Replacing the exclusive lock with a shared lock

Once per-name locking is in place, replacing the per-directory mutex with a per-directory read/write semaphore and only taking a read (or shared) lock for lookup is fairly straightforward. It has had some interesting consequences though.

As previously reported, Jan Kara expressed some concern at LSFMM about the performance of semaphores. They are not widely used in the kernel and read/write semaphores are inherently more complex than mutexes, so performance regressions seemed at least a theoretical possibility. At the time, Viro reported that he hadn't been able to measure any, but more recently Dave Hansen has found a small "blip" in unlink performance that he was able to narrow down to exactly the change from a mutex to a semaphore. Both mutexes and semaphores take an adaptive approach to waiting for the lock; first they spin for a little while, then they go to sleep and let the scheduler use the CPU for something else. They adapt slightly differently though, with mutexes spinning for longer in some cases. Consequently, using a mutex will waste more CPU time (reducing idle time) but often react more quickly (reducing latency).

Hansen wasn't really sure if this was an important regression or a puzzling inconsistency: "Should we be making rwsems spin more, or mutexes spin less?" he asked. Linus Torvalds felt that the mutex was probably the right approach since performance matters and: "Being slow under lock contention just tends to make for more lock contention".

Meanwhile Waiman Long has a patch set that makes a number of improvements to semaphores that may well address this issue too. So while the change was not as transparent as had been hoped, it appears that the performance of semaphores won't be a cause for concern for long.

In discussions following the original posting of this change, Viro observed that:

So, if all goes well, the semaphore might eventually not be needed and any remaining measured regression will go along with it.

The change from exclusive to shared locking brought up another performance issue of a different kind. This issue affects directory reads ("readdir") rather than lookup; readdir was changed to use shared locking at the same time that lookup was changed, and for many of the same reasons. In particular, it affects dcache_readdir(), which is used by filesystems that keep all entries in a directory in the dcache. Specifically, it affects tmpfs.

How to complete this task ->
Based on the text about shared locking, mark each statement yes or no and quote the words of the text that decide it. 1. Dave Hansen traced a small drop in unlink performance to the switch from a mutex to a semaphore. 2. Linus Torvalds preferred making mutexes spin less. 3. Readdir was moved to shared locking later than lookup was. The lines that come next have nothing to do with the text above.

Provided information ->
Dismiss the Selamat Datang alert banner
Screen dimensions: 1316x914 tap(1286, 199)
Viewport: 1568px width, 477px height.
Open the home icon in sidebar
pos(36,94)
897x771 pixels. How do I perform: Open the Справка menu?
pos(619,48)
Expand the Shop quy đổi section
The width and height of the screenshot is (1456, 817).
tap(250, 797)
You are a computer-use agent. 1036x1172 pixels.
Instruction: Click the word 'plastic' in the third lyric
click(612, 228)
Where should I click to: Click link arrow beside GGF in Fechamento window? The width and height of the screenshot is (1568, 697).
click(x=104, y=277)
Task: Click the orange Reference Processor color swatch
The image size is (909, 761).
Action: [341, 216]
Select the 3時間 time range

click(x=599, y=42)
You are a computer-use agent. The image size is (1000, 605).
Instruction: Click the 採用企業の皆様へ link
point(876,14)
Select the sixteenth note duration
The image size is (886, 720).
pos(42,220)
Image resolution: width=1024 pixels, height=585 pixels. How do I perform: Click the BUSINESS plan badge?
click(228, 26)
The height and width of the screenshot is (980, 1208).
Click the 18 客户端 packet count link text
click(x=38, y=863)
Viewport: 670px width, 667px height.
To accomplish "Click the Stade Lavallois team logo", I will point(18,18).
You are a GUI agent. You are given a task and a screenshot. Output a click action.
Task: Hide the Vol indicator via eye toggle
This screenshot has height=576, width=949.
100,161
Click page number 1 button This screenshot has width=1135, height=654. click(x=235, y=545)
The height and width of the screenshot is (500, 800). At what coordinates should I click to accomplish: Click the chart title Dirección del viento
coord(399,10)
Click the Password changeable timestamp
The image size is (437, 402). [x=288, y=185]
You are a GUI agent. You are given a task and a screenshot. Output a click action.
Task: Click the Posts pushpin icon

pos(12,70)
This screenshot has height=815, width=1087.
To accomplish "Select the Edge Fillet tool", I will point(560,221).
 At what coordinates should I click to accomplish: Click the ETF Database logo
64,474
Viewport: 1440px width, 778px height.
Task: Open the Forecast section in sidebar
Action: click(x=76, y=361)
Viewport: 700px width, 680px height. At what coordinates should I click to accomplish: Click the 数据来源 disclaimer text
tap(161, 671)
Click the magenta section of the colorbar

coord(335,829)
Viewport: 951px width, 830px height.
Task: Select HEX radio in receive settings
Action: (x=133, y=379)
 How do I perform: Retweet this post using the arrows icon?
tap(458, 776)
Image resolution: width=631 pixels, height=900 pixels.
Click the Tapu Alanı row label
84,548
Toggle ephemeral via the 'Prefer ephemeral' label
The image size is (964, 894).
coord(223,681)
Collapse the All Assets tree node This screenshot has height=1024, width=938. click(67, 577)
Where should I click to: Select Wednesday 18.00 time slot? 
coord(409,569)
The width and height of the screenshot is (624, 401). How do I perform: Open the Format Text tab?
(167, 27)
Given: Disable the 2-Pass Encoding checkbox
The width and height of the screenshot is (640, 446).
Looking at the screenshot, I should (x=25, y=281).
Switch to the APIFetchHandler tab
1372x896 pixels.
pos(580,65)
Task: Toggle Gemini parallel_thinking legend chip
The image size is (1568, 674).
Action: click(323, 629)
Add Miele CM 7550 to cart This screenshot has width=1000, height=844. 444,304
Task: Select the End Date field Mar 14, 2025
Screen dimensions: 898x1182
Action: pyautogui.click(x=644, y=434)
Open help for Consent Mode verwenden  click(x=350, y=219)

Answer box ->
1. Yes: "that he was able to narrow down to exactly the change from a mutex to a semaphore"
2. No: "Linus Torvalds felt that the mutex was probably the right approach"
3. No: "readdir was changed to use shared locking at the same time that lookup was changed"